Sunday, November 9, 2008

you really did a number on me.

these past few days have really made me think about...everything really.
basically, seeing you do this whole thing all over again had made me unlock all of these dormant feeling that i've been supressing.
so here it is, me laying it all out on the table:
**what you did reallyyy hurt me. i mean, the whole situation was new to me, and i had no idea how to react. even though we were supposably best friends before "it" happened, i felt, and still feel like i don't know you at all. it sucks a lot, and you handled it completely wrong. that's your bad.
**i can't shake this feeling; i think there's still things left unsaid, and i really want nothing more than to just have a balls out honest conversation about everything.
**and, seriously, the game is up, with me and everyone else you've been playing this whole time. if unloading lies is part of your new life, i don't want anything you have to offer.
basically, shut up and let me go...haha :) but seriously.

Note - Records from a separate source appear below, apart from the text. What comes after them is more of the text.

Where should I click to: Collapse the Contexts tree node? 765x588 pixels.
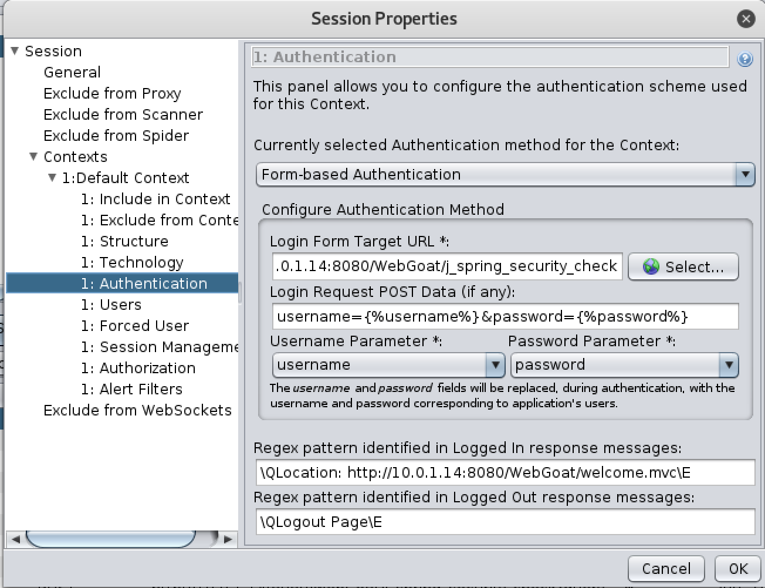(34, 156)
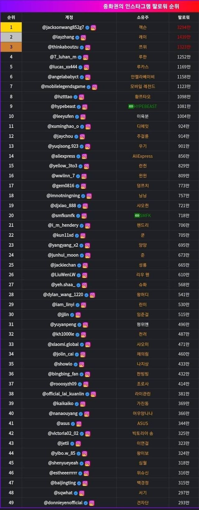Open Instagram icon beside @official_lai_kuanlin
The width and height of the screenshot is (199, 510).
(x=93, y=394)
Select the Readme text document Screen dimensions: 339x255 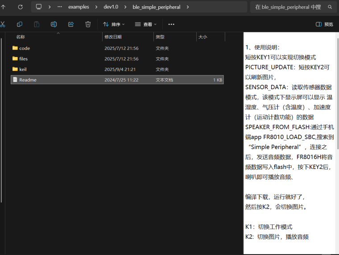(x=28, y=80)
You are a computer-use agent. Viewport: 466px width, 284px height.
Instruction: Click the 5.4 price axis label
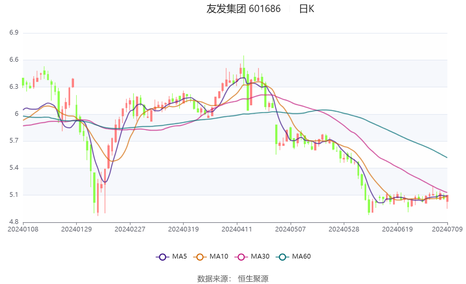coord(14,168)
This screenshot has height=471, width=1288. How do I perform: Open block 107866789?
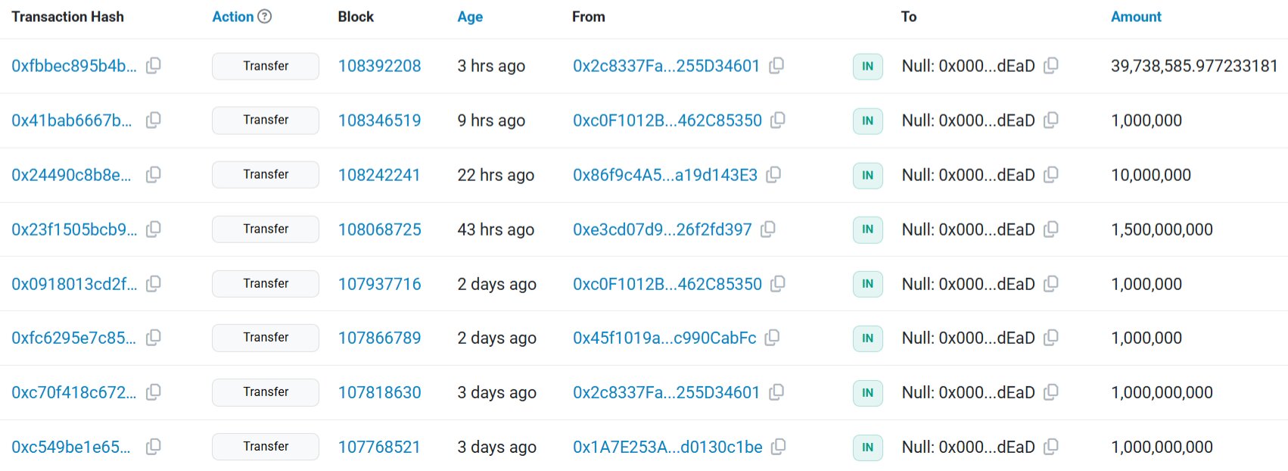click(380, 338)
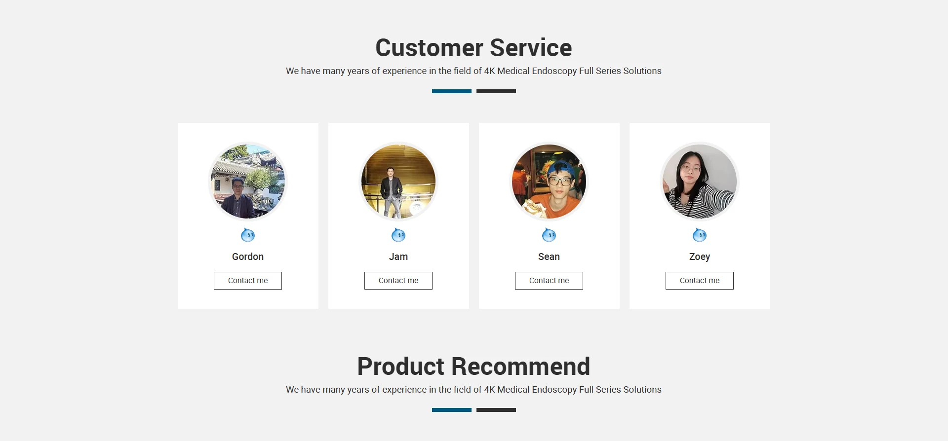
Task: Click Contact me under Jam
Action: pos(398,281)
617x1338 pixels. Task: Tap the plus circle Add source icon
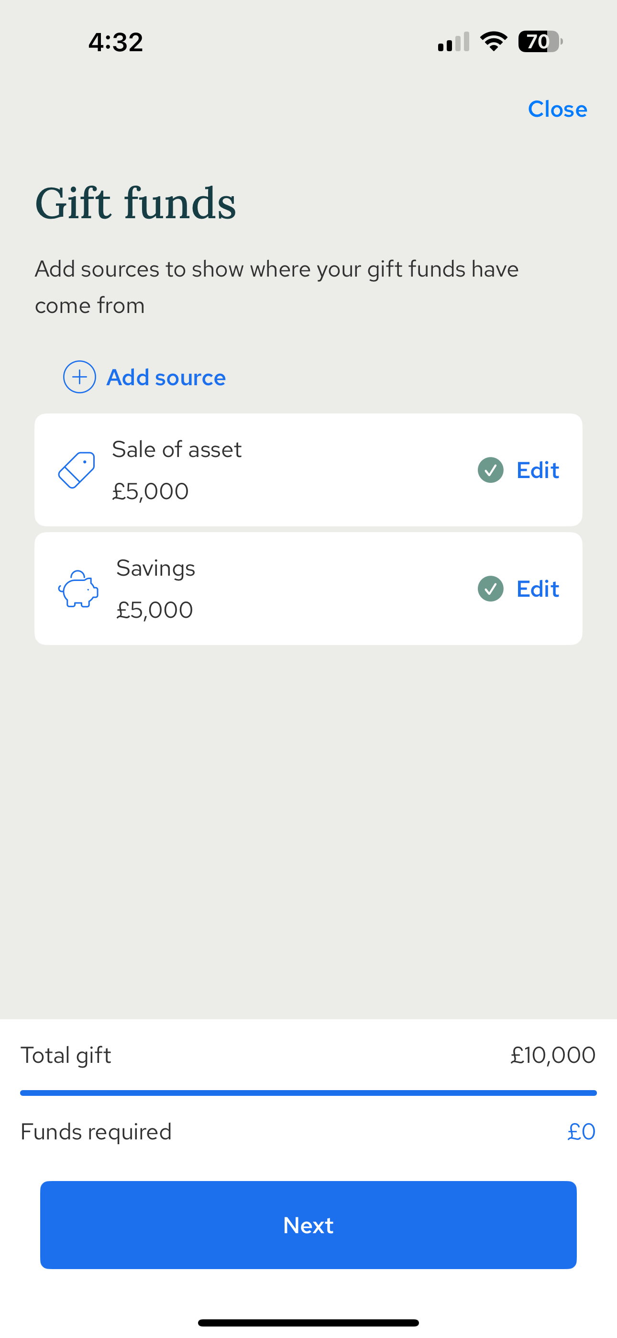(x=79, y=377)
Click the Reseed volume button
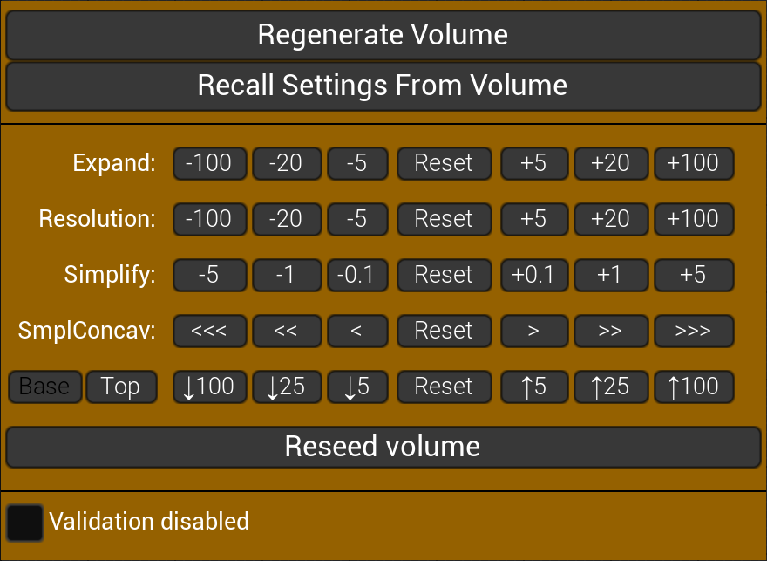Image resolution: width=767 pixels, height=561 pixels. [384, 446]
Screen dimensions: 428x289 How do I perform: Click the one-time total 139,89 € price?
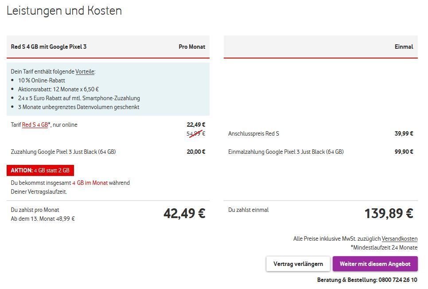(389, 213)
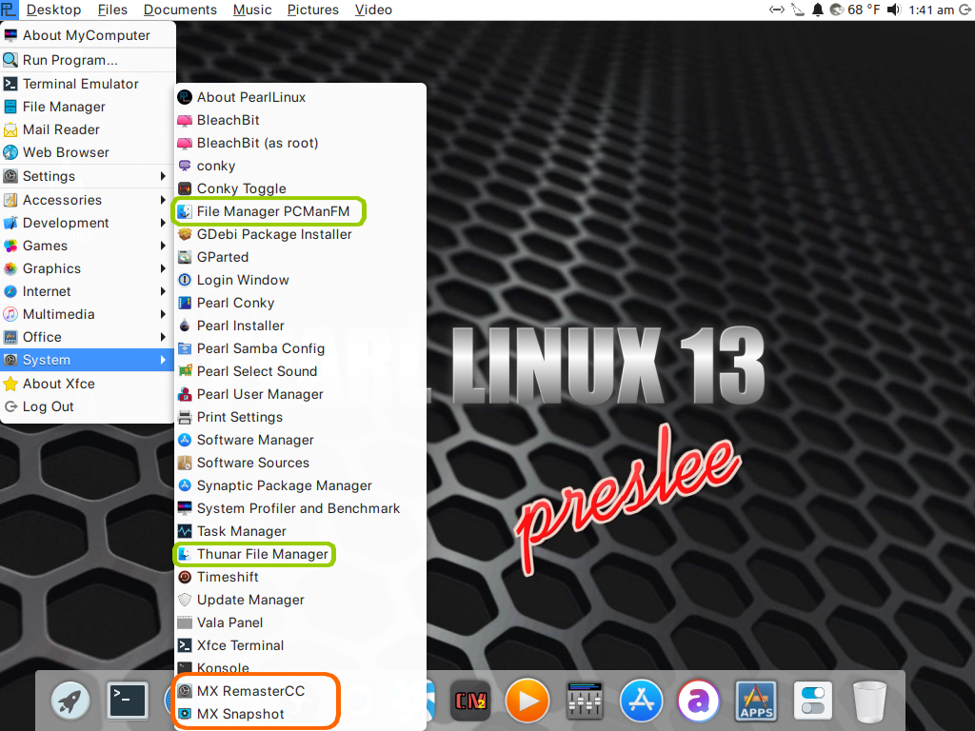The height and width of the screenshot is (731, 975).
Task: Click the APPS folder dock icon
Action: [755, 702]
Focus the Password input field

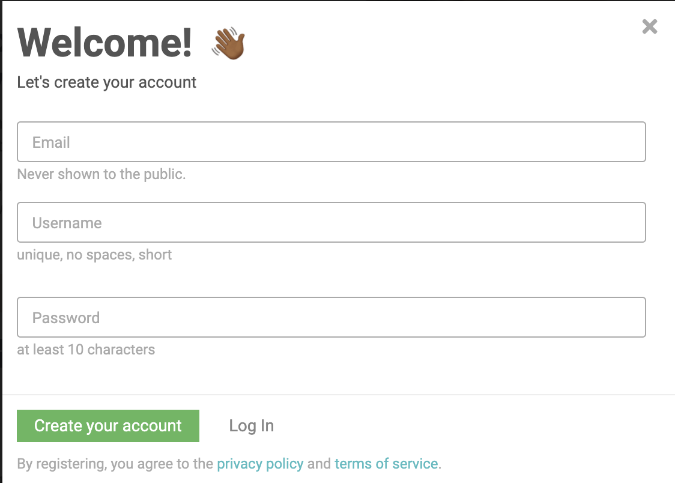coord(331,317)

andddd thats pretty much it. it's just super frustrating, and i miss feeling close, but i can give it up if you don't want to be yourself anymore.

Whenever I look back
On the best days of my life
I think I saw them all on T.V.
I am so homesick now for
Someone that I never knew
I am so homesick now for
Some place I will never be

Time won't let me go
Time won't let me go
If I could do it all again
I'd go back and change everything
But time won't let me go

I never had a Summer of 69
Never had a Cherry Valance of my own
All these precious moments
You promised me would come in time
So where was I when I missed mine?

If I could go back once again
I would change everything, yeah
If I could go back once again
I'd do it all so much better

Time won't let me go
Time won't let me go
If I could do it all again
I'd go back and change everything
But you won't ever let me go


have fun with your boys. i'm done.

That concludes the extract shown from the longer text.